▶ Excerpted text
=======

The sculptor behind the giant gold Trump statue at Trump Doral says the project involved crypto financiers, delayed payments, demands to slim down Donald Trump’s appearance and an internal nickname: “the golden calf.”
In a surreal interview with independent journalist Jim Acosta, Ohio artist Alan Cottrill described the chaotic process behind one of the strangest pieces of political iconography to emerge from Trumpworld in years.
The 22-foot monument — dubbed “Don Colossus” by some online commentators — was commissioned by cryptocurrency investors connected to a memecoin project and installed at Trump’s Florida golf resort earlier this month. The statue depicts Trump with his fist raised in the air following the 2024 assassination attempt in Butler, Pennsylvania.
But it is the sculptor’s description of the process that has drawn attention online.
In the interview, Ohio-based artist Alan Cottrill describes being approached by what he repeatedly calls “crypto bros,” many of whom he says he barely knew beyond first names during the early stages of the commission. According to Cottrill, the group pushed for repeated aesthetic changes to make Trump appear slimmer and more idealized than the photographic references he was initially using. At one point, he recounts being instructed to reduce what the clients called Trump’s “turkey neck,” eventually describing the final version as an intentionally “idealized representation.”

=======

▶ Data provided
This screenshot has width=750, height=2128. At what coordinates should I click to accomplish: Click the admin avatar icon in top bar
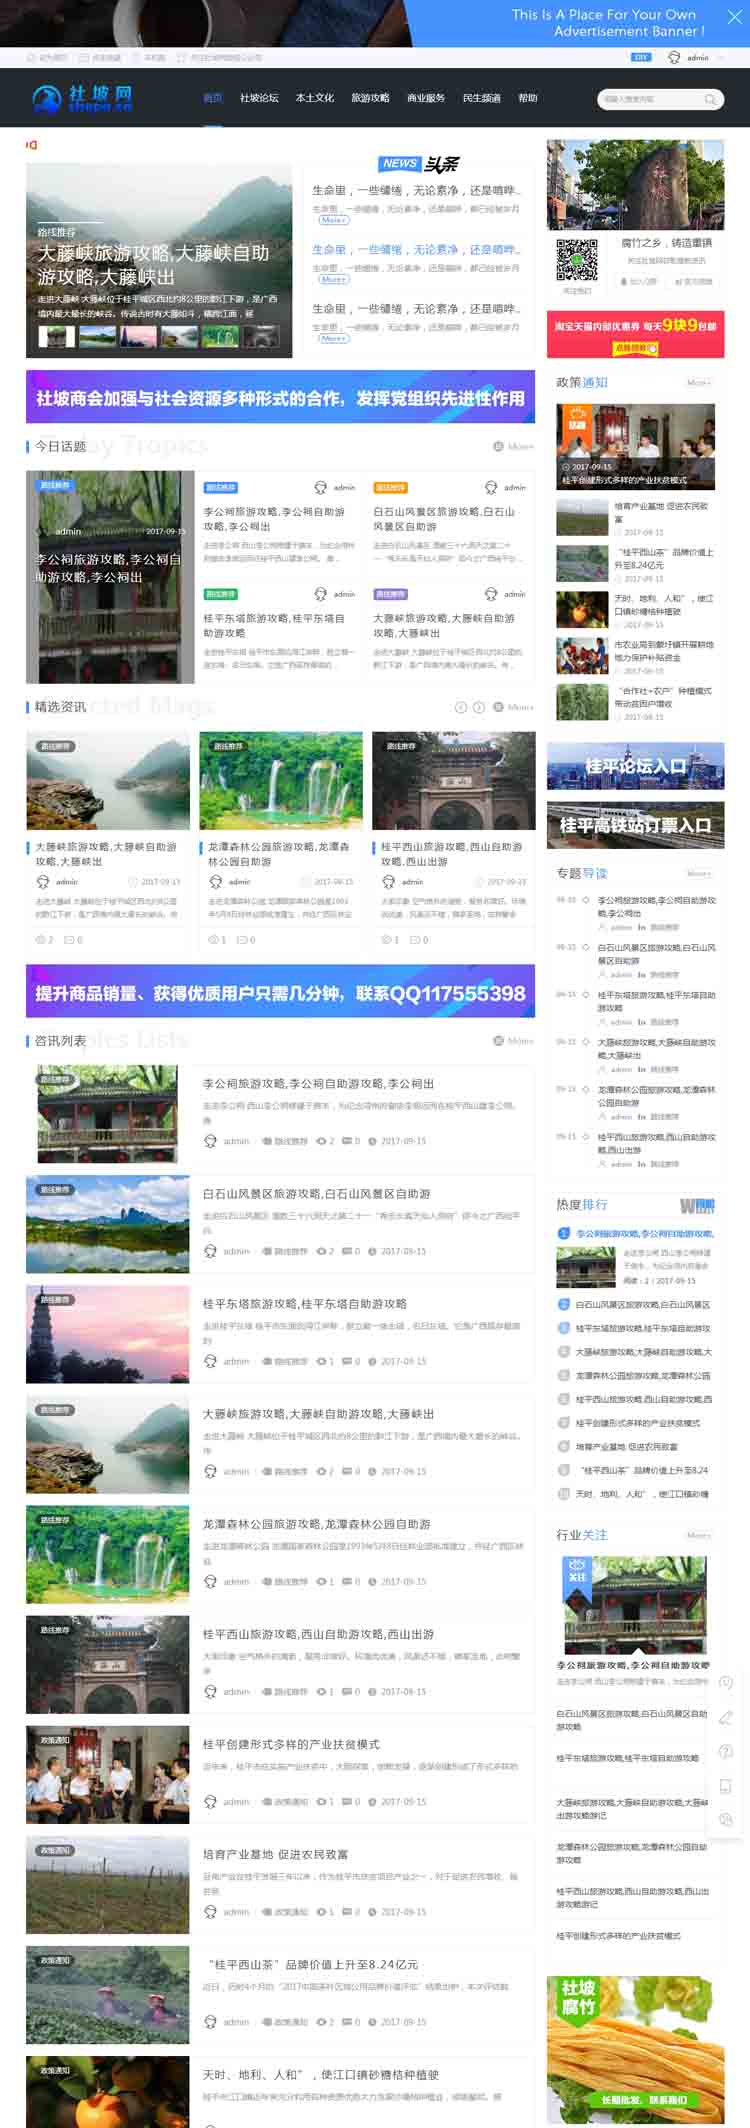(673, 57)
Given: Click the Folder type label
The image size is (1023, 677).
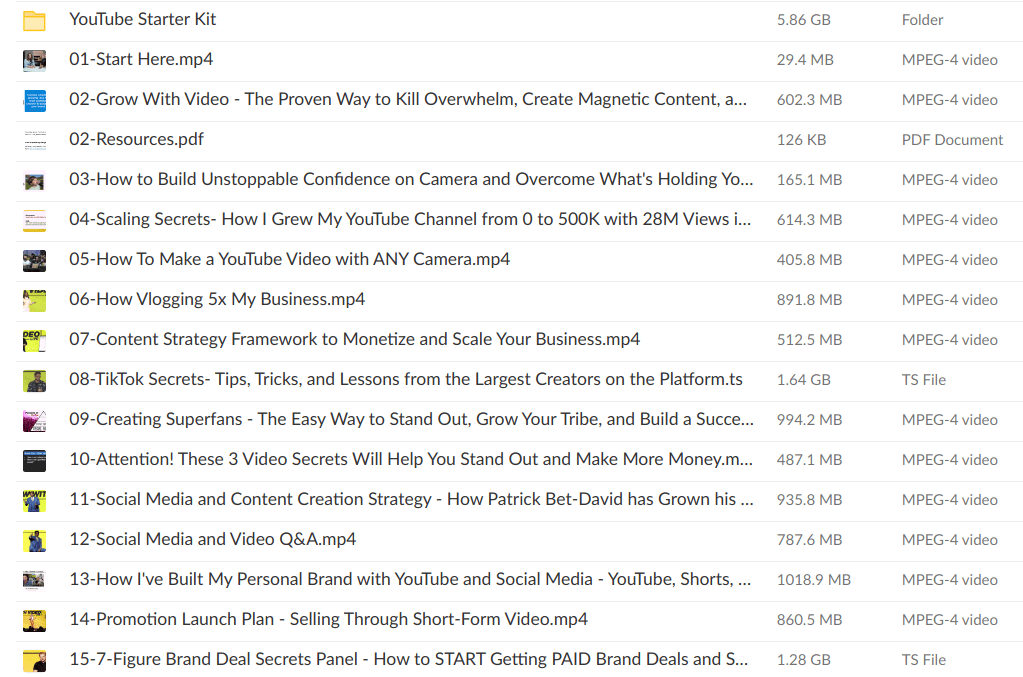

=======

▶ Objective A
In the article about the gold Trump statue at Trump Doral, how tall is the monument?
▶ Objective B
Retype the passage of the gold Trump statue article between "The sculptor behind" and "Trumpworld in years.", inclusive.
▶ Objective C
Continue the article about the gold Trump statue from the point where it stops.

▶ Answer A
22 feet.

▶ Answer B
The sculptor behind the giant gold Trump statue at Trump Doral says the project involved crypto financiers, delayed payments, demands to slim down Donald Trump’s appearance and an internal nickname: “the golden calf.”
In a surreal interview with independent journalist Jim Acosta, Ohio artist Alan Cottrill described the chaotic process behind one of the strangest pieces of political iconography to emerge from Trumpworld in years.

▶ Answer C
The project reportedly evolved further when the backers decided the bronze sculpture should be covered in gold leaf — a shift Cottrill says emerged partly from internal discussions about making the statue look more extravagant and visually aligned with Trump’s public image. He claims his studio jokingly referred to the piece internally as the “golden calf” from the beginning, a reference critics online quickly seized upon after the statue’s unveiling.
Cottrill also describes delayed payments, frantic installation deadlines, and communication involving political intermediaries and Trump allies connected to the project. At one stage, he says, he hid the statue in an undisclosed location in Ohio until final payments arrived.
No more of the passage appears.